Milletlerarası özel hukukun temel işlevi, yabancılık ögesi taşıyan hukuk ilişkilerinden
doğan sorunların, hangi devletin hukuku uygulanarak çözüleceğinin belirlenmesidir. Hukuk
ilişkisindeki yabancılık ögesi farklı şekillerde ortaya çıkabilir. Örneğin farklı uyruklarda
bulunan iki kişinin birbiriyle evlenmesinde, yabancılık ögesi, kişilerin uyrukluklarından
doğmaktadır. İki Tük vatandaşının Azerbaycan’da iken Türkiye’deki bir malın satımı için
sözleşme yapmalarındaysa yabancılık ögesi, sözleşmeye taraf olanların birbirinden farklı
uyruklukta olmalarından değil, sözleşmenin konusu olan malın, sözleşmenin yapıldığı ülkeden
başka bir ülkede bulunmasından kaynaklanmaktadır.
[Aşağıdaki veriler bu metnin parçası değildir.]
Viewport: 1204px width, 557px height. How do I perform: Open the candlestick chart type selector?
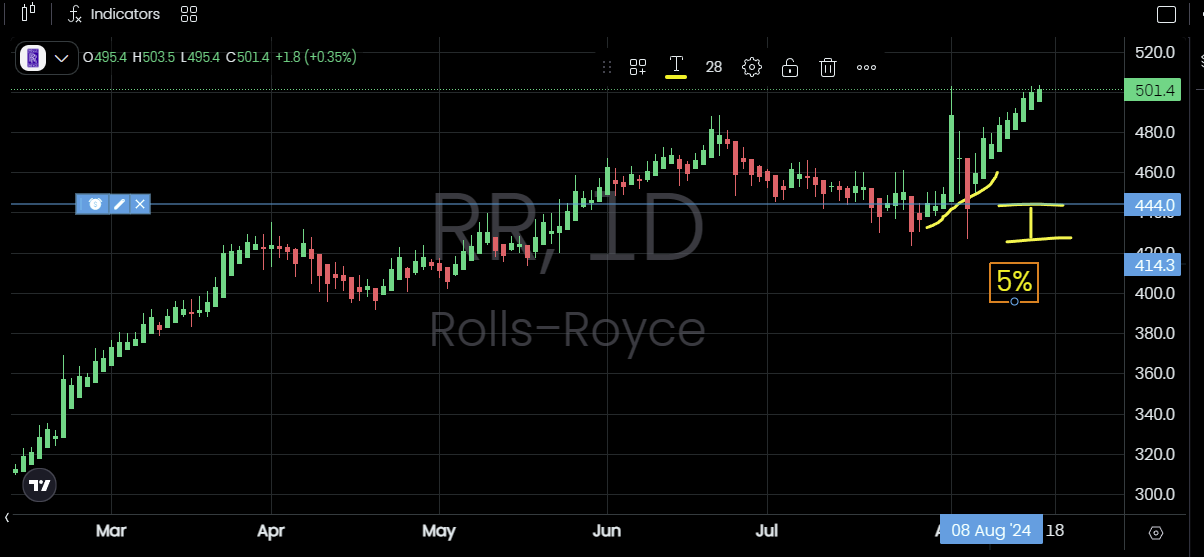click(28, 14)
Milletlerarası özel hukukun amacı,
yabancılık ögesi taşıyan sorunun kendisini çözüme kavuşturmak değil, sorun yaratan
uyuşmazlığın hangi devletin hukuku uygulanarak çözüleceğini tespit etmektir. Bu tespit işlemi,
çeşitli evrelerden geçilerek ve belirli yöntemler uygulanarak yapılır (Aybay vd. 2016: 158-159).
Milletlerarası özel hukukun dört alt dalı bulunmaktadır. Bunlar, vatandaşlık hukuku,
yabancılar hukuku, kanunlar ihtilafı, milletlerarası özel hukuku (Gözler 2106: 88-89).